_Directions_. All lines from the one containing "Task: Click the Wi-Fi status icon" down to the one containing "This screenshot has height=482, width=841.", both ends included, are to be given again exactly; omit the rest of the listing below.
** Opening Extracted entries block **
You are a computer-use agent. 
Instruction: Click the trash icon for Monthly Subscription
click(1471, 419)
** Closing Extracted entries block **
** Opening Extracted entries block **
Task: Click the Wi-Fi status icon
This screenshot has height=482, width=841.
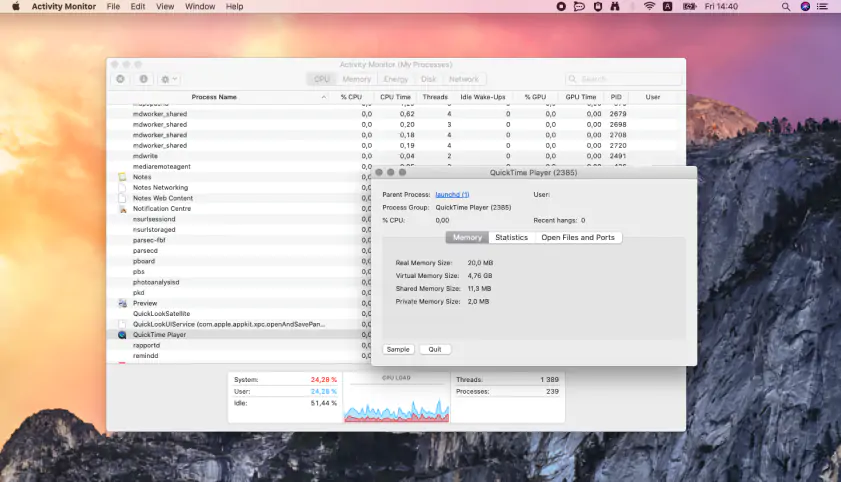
** Closing Extracted entries block **
_Result for this task_.
Task: Click the Wi-Fi status icon
This screenshot has height=482, width=841.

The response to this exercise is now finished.